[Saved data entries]
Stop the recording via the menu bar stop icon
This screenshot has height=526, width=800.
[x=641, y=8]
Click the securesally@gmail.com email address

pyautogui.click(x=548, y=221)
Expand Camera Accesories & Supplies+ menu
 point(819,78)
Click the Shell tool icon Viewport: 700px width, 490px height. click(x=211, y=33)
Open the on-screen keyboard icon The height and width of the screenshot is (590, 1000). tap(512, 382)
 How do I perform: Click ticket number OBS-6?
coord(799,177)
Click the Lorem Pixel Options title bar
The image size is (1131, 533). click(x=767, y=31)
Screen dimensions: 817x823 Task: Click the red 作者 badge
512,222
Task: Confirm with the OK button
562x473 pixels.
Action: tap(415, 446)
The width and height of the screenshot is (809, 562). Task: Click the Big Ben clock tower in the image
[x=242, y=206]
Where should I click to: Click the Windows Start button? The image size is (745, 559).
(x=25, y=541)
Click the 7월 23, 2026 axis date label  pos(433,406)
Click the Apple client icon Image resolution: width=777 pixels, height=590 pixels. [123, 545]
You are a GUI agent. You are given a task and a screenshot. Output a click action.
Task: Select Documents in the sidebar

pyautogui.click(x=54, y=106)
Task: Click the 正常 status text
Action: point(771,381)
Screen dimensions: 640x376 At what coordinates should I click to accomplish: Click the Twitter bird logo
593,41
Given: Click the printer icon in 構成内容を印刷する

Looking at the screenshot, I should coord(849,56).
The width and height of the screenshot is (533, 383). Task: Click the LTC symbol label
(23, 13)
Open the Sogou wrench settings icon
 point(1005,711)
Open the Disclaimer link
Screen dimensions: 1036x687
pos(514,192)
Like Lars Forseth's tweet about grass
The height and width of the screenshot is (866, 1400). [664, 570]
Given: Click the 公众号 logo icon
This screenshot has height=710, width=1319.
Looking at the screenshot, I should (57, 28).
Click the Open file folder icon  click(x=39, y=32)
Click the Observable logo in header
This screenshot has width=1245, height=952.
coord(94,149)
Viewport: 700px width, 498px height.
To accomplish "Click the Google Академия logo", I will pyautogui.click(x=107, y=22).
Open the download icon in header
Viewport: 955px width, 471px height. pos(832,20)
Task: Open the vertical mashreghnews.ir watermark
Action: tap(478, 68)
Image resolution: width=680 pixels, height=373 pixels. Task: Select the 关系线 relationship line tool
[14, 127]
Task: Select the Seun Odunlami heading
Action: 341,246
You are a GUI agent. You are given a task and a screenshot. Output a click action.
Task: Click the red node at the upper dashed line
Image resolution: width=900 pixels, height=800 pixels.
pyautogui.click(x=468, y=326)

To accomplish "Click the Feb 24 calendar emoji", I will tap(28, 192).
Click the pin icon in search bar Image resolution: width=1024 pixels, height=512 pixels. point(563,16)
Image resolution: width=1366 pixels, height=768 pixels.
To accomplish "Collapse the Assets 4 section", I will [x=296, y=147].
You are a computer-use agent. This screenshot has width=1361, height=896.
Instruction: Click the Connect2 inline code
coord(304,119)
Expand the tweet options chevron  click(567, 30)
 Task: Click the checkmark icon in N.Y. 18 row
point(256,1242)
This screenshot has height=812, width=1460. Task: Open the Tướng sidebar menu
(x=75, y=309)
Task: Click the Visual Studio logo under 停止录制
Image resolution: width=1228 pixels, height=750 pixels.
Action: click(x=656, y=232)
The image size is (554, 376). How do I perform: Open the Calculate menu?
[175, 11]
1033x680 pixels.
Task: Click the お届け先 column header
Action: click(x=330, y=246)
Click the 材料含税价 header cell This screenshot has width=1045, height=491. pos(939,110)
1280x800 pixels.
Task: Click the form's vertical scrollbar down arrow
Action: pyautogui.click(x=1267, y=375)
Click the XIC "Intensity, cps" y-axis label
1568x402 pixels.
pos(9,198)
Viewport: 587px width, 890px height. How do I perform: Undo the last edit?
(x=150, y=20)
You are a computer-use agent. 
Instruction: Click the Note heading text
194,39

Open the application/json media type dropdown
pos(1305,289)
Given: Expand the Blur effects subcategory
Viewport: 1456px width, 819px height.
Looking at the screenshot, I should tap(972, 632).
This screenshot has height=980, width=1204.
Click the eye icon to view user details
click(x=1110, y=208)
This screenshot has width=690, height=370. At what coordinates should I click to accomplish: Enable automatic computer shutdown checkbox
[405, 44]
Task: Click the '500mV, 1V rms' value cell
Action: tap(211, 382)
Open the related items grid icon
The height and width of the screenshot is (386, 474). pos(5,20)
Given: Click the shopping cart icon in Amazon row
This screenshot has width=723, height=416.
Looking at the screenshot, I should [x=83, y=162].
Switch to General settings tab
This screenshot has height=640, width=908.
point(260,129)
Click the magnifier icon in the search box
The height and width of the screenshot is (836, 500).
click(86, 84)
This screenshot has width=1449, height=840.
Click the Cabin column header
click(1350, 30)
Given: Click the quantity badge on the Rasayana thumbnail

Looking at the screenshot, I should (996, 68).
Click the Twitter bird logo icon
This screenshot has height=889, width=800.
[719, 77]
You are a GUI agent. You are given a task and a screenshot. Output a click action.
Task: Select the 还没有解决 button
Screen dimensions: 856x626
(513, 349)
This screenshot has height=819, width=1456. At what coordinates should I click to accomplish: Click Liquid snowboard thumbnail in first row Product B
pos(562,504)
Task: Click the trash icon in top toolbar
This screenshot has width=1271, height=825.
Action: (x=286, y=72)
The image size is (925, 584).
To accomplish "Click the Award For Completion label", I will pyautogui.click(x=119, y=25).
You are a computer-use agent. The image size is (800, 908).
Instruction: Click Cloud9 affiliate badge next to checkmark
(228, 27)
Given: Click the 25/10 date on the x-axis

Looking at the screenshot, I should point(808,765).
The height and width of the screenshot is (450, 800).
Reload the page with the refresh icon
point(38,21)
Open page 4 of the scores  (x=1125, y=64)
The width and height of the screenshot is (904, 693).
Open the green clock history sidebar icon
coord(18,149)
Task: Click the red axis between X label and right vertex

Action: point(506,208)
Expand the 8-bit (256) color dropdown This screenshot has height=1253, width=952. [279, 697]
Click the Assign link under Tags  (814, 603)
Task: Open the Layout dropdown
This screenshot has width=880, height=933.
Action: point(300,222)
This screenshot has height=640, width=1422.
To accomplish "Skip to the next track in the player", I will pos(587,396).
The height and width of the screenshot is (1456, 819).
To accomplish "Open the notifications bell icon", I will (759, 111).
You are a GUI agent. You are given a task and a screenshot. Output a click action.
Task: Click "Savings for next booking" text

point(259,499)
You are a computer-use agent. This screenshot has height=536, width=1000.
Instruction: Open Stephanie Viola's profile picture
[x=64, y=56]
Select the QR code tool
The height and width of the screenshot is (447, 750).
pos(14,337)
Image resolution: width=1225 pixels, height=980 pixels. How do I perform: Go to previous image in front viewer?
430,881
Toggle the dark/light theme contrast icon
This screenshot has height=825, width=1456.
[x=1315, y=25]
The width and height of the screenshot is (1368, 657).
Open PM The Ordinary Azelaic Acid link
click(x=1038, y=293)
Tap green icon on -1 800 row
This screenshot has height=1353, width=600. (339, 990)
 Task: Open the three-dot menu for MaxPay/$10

Exercise objective:
The lines of the data, from the first through the one containing "Open the on-screen", are to be transcribed exactly.

Expected output:
Stop the recording via the menu bar stop icon
This screenshot has height=526, width=800.
[x=641, y=8]
Click the securesally@gmail.com email address

pyautogui.click(x=548, y=221)
Expand Camera Accesories & Supplies+ menu
 point(819,78)
Click the Shell tool icon Viewport: 700px width, 490px height. click(x=211, y=33)
Open the on-screen keyboard icon The height and width of the screenshot is (590, 1000). tap(512, 382)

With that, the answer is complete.